Vitamin D deficiency a risk factor for cognitive decline and dementia

12 December 2018



Low levels of vitamin D are linked to the size of a part of the brain crucial to memory formation, research at QBI has shown.

Associate Professor Thomas Burne from the University’s Queensland Brain Institute (QBI) and his team studied the effect of vitamin D deficiency on people’s cognitive performance as well as the volume and function of the hippocampus, a key structure of the brain for formation of memory which is typically found to be much smaller in people diagnosed with dementias.

Using sophisticated equipment from UQ's Centre for Advanced Imaging, Associate Professor Burne and colleagues were able to analyse the structure of these brain cells and how well they connected (and therefore communicated) from data of people diagnosed with mild cognitive impairment.

“The results show that if you have mild cognitive impairment, you’re older, and you have lower vitamin D levels, it’s associated with a smaller hippocampus, disrupted hippocampal network, and worse performance on cognitive tests,” Associate Professor Burne said.

“The questions is, what do you do to prevent that?”

Vitamin D a preventative, not a treatment

Associate Professor Burne emphasised that correcting vitamin D levels should be viewed as a preventative measure rather than a treatment for the onset of brain diseases and disorders.

“We’re thinking that vitamin D is neuroprotective, which means it’s less about treatment, and more about prevention or early intervention to delay the onset of mild cognitive impairment in the first place,” he said.

“I think of it like wearing a seatbelt: if you’re in a car and you crash without your seatbelt on, and then you put your seatbelt on afterwards, it doesn’t really help. You need the seatbelt on before you have the crash to prevent damage. We think the same goes for vitamin D.

“I’ve yet to see a study to show that if you supplement people with dementia with vitamin D, it then restores reduced brain volume to control levels.

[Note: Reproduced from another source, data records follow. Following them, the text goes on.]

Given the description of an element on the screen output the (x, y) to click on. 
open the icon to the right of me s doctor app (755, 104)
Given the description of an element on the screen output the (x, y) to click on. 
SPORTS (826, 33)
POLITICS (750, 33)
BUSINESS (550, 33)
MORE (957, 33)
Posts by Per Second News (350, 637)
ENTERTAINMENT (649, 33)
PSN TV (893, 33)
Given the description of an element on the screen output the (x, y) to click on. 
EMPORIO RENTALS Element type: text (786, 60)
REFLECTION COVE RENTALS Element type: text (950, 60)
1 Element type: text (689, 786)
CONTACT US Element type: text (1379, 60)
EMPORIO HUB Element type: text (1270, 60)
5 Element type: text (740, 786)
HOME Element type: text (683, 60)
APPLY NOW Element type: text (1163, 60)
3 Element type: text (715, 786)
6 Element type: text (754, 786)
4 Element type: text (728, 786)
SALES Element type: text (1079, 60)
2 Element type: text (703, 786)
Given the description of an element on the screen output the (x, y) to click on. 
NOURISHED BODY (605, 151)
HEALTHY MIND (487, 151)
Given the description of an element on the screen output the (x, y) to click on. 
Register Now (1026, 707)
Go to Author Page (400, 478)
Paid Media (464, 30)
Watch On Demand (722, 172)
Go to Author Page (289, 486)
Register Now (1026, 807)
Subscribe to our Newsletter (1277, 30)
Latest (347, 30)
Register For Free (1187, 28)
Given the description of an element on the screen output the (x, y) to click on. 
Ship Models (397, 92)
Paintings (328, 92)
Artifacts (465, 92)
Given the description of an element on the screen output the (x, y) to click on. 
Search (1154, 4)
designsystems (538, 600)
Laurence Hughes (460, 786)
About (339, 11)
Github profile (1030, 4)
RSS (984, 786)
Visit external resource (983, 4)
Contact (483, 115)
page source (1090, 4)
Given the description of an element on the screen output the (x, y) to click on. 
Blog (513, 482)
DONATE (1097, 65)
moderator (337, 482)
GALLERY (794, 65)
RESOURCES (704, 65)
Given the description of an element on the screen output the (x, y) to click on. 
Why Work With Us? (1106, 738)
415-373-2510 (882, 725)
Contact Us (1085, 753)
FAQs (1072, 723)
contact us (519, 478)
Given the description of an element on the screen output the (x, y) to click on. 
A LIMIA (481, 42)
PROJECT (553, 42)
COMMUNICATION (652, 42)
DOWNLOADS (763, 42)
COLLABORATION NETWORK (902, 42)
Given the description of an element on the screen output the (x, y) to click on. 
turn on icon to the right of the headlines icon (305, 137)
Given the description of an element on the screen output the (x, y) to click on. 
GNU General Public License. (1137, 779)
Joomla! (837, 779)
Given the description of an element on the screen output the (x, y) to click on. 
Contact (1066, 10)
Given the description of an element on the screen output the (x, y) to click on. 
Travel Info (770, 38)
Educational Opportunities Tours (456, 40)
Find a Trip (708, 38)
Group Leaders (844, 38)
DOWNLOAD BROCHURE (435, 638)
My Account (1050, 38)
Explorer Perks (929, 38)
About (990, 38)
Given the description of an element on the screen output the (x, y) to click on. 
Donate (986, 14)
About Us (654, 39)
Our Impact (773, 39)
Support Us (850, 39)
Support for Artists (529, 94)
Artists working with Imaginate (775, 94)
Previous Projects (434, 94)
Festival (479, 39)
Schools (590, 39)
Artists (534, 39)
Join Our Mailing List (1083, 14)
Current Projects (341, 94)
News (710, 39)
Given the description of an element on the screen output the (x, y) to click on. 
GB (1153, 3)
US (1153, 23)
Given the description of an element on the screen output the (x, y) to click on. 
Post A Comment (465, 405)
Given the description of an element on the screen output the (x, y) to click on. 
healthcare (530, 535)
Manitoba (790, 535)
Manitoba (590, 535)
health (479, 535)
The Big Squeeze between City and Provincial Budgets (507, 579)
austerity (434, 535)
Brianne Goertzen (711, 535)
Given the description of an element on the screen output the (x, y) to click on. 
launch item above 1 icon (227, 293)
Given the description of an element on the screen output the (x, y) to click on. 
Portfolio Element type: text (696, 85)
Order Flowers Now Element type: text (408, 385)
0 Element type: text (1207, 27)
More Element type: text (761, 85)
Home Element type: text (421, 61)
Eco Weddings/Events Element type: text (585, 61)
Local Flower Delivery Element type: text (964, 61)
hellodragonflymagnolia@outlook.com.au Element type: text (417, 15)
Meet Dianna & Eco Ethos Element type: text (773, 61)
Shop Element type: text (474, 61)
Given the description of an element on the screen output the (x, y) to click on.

“The best evidence is that it slows disease progression, which is still a good thing," he said. "If you could stop people at mild cognitive impairment and don’t allow them to then proceed to get full-on dementia, it would make an impact on quality of life."

“But I think at the moment we understand that it puts the brakes on – it doesn’t actually restore function,” he said.

Right hemisphere more affected than left

An unexpected finding from the study was that the right hippocampus was more affected by vitamin D deficiency than the left by disruption to the way neurons connect to each other.

“We don’t know exactly what’s going on. One idea may be that because most people are right-handed, it could be an asymmetry involved with that, or it could be different levels of plasticity or network function between the hemispheres.”

“But the worrying finding is that we found the exact same thing in our mice – the hippocampal disruption was in the right hemisphere, which was interesting, as mice aren’t predominantly right-handed, or right-pawed" he said.”

 “It’s an unusual finding, but other people have found it too. We still don’t fully understand why it happens.”

Paving the way for future studies

While the study demonstrates a link between a smaller hippocampus and poorer brain cell function with vitamin D deficiency, Associate Professor Burne says future research is needed to understand the mechanisms that drive this effect.

 “The data we’re collecting supports the idea that vitamin D deficiency makes diseases such as dementia, Alzheimer’s, and mild cognitive impairment worse," he said. "But because we don’t understand the exact mechanism, it’s hard to figure out exactly what’s going on.”

The reserach was published in the journal, Human Brain Mapping.

Associate Professor Burne and his research team are currently working on a mouse-model to examine the detailed biological mechanisms. 


The research was funded by an NHMRC project grant to Thomas Burne and a University of Queensland International PhD Scholarship to Mamun Al-Amin.